© Jean-Louis Fernandez
ƒ article de Nicolas Brizault
Dans la solitude des champs de coton. L’histoire est simple, un soir, dans un endroit sombre et désert, un homme attend, les poches pleines de produits illicites en tout genre, qu’un client arrive. Et voilà que ledit client débarque. Et un dialogue fort, complexe et tendu débarque entre les deux, le sûr de lui, le beaucoup moins, l’attendu, le trouvé, tous cela dans tous les sens, le sûr de lui le devient parfois moins, etc.

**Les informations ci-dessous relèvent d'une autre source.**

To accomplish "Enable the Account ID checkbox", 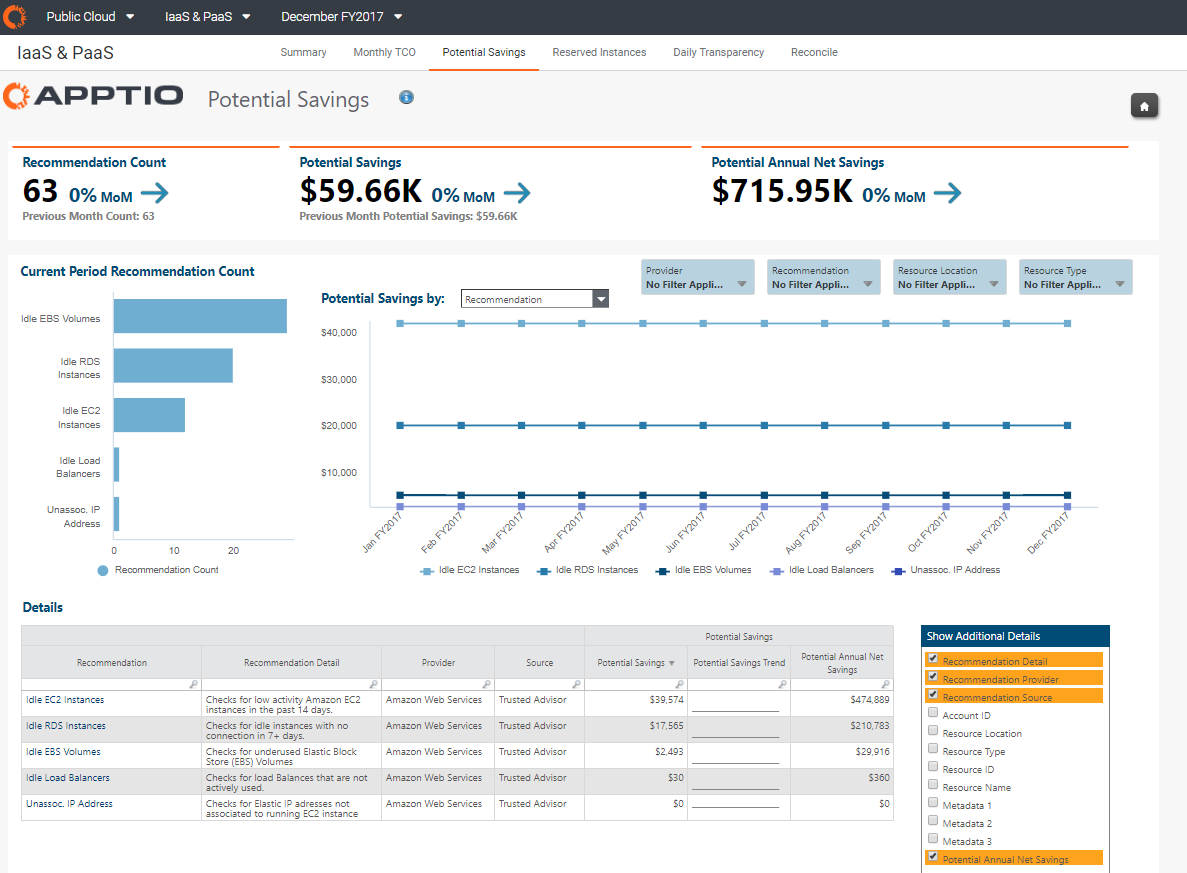I will pyautogui.click(x=933, y=714).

On entre dans la salle pétrit de magie par ce décor immense et puissant de Massimo Troncanetti et ce dealer visible-invisible, qui attend. On aurait presque envie que l’entrée des spectateurs se fasse dans un silence total, pour être pétrifié davantage. Nous sommes prêts et tout commence, on est fébrile, pour peu de temps en somme. On pourrait se dire qu’on imagine les dealers costauds et les clients timides et « passifs », ce n’est pas le cas. On imagine rien, on n’attend rien, nous sommes libres et plein d’espoir. L’imagination abandonne le rien dans les bras du ressenti.

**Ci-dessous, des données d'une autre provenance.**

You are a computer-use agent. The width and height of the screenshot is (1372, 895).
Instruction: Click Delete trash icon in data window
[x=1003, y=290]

Le dealer est joué par une femme, ici la très forte Mata Gabin. Elle mène le jeu, dans tous les sens du terme, elle déclame et les mots passent même par son corps, en fait, elle n’a plus vraiment de corps, il est devenu virgules, temps, maintient. Et redevient corps. Force donc. Elle parvient de façon assez splendide à mêler texte et tout le reste. Loin d’être évident tout cela mais elle y parvient en toute simplicité, dans un jeu qu’elle tient, dans lequel elle est elle-même, elle est aussi le dealer, elle est aujourd’hui et demain, ici et maintenant. Charles Berling, qui a créé la mise en scène, est devenu un client dont le jeu nous laisse beaucoup plus dubitatif. Nous avons devant les yeux un personnage qui semble peu construit, comme une sorte de reflet d’on ne sait quoi sur un miroir des plus flous. La peur, la tension du personnage, son appréhension, tout ce qu’on peut percevoir se dilue, et on se retrouve de temps en temps face à un « avare » de Molière. On tâche de saisir une profondeur, on essaie de faire confiance et rien ne vient, le client nous lasse.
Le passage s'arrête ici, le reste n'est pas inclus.